Diving Into Web-Crawling

Web crawling is a brilliant source to bootstrap your application. Almost every application requires data of some sort and why not just pick up some public data available on the world wide web!

In this introduction I'll cover the core ideas behind web-crawling and web-crawling with python.

What's Web Crawling?

First it's important to wrap your head around the stages of web crawling program.

crawler or spider A program that connects to web pages and downloads their contents.

To put it simply it's a program that goes online and finds two things:

  1. data the user is looking for.
  2. more targets to crawl

e.g.

  1. Go to http://shop.com
  2. Find product pages
  3. Find and download product data such as price, title, description

Stages

basic crawl loop

A usual web-crawler program will be made from 4 core stages:

  1. Discovery - find product urls to crawl
  2. Consumer - consume product urls and retrieve their htmls
  3. Parser - parse html data into something useful
  4. Processor - process the data with pipeline, filters etc.
  5. Loop!

note: these stages don't have to have to happen in strict order

There can be few more steps in between but the core logic of a web crawler looks like this:

basic crawler

worth noting that websites can return all sorts of content not only html. Some return json, some just text and some code like javascript.

In very simplest python pseudo code for a crawler would look like this:

url = 'https://www.python.org/jobs/'

job_urls = find_job_urls(url)
data = consume(job_urls)
data = process(data)

import json
with open('output.json','w') as f:
    f.write(json.dumps(data))

You can find full crawler at the end of blog post.

Crawling

There are two ways to crawl http urls:

Which one to use? As beginner or if you don't need speed stick with synchronous approach. The programming is much more simple and easier to debug. However asynchronous knowledge is very valuable and learning it is a great idea

Synchronous

This is very straight-forward approach. Everything goes in your program's order:

basic crawl loop

for every url: download page -> parse it -> store it -> repeat

For synchronous crawling most popular library is requests

However while this approach is simple and easy to maintain it ends up being very slow as every time program connects to a webpage to download data program need to wait for it to response - in the mean time program could be doing something else: like download another webpage, parse the data or store it.

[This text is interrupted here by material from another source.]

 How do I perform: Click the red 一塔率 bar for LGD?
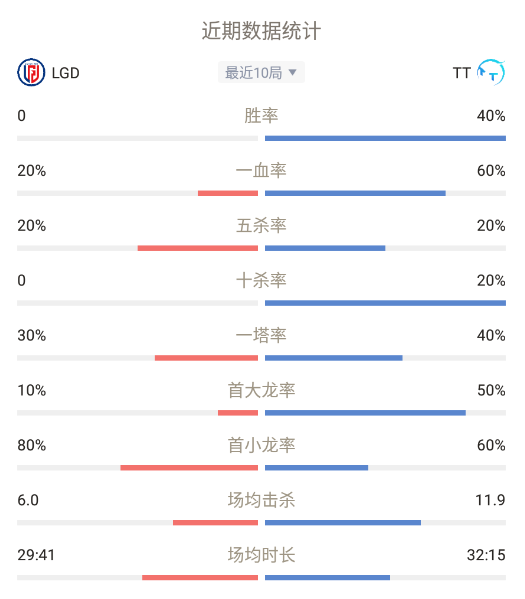tap(206, 358)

when is synchronous approach good enough? Often a lot of applications don't need to retrieve a lot of data (e.g. football match score crawler) then sync code is more than enough.
Alternatively a lot of website have request limits that are high enough that match synchronous code slowness.

Asynchronous

Async programming is a bit more complex to wrap your head around but to put it shortly it allows the code to be executed in pararel.

Your program can schedule 100 request to a website at once and handle response as they come in or do something else!

async crawl loop

So it terms of speed it vastly outperforms synchronous crawlers as they don't have to wait!

basic crawler

"checking" square here is very simplified representation of async mechanism

For asynchronous crawling there are a lot of choices and no clear defacto standards. I recommend requests-futures for caroutine based approach and twisted or treq for callback based approach.

caroutines or callbacks? While caroutines are much more favored async principle these days callbacks have a special place in web-crawling community as the logic tends to match scraping patterns better

Parsing

There are all sorts of data types on the web, but most likely you're either will be crawling html or json.

Html

Html is a subset of xml tree structures. It's a great data type for representing structure, however it's not a great data type for representing data itself.

    <html>
        <body>
            <div id=name> rubber chicken </div>
            <div id=price> 55.99 </div>
        </body>
    </html>

So usually this data is either converted to database tables or json, csv documents:

What data type to chose for output? Anything works! However some data types are easier to work than others. json is an easy to format to work with as it translates to python dict seamlessly. csv is great to work with as it's an easy format to write and parse. json-lines format is best of both worlds. What about data bases? Document based databases are often preferred when web-scraping. Like MongoDB and couchDB, they are great for storing json data, while relation databases are a bit less straight-forward but come with their own benefits (like sqlite and mariadb)

Parsing html

Since html is a structural data type we can parse it quite easily. For that there are xpath and css selectors and appropriate python libraries that implement this selector logic.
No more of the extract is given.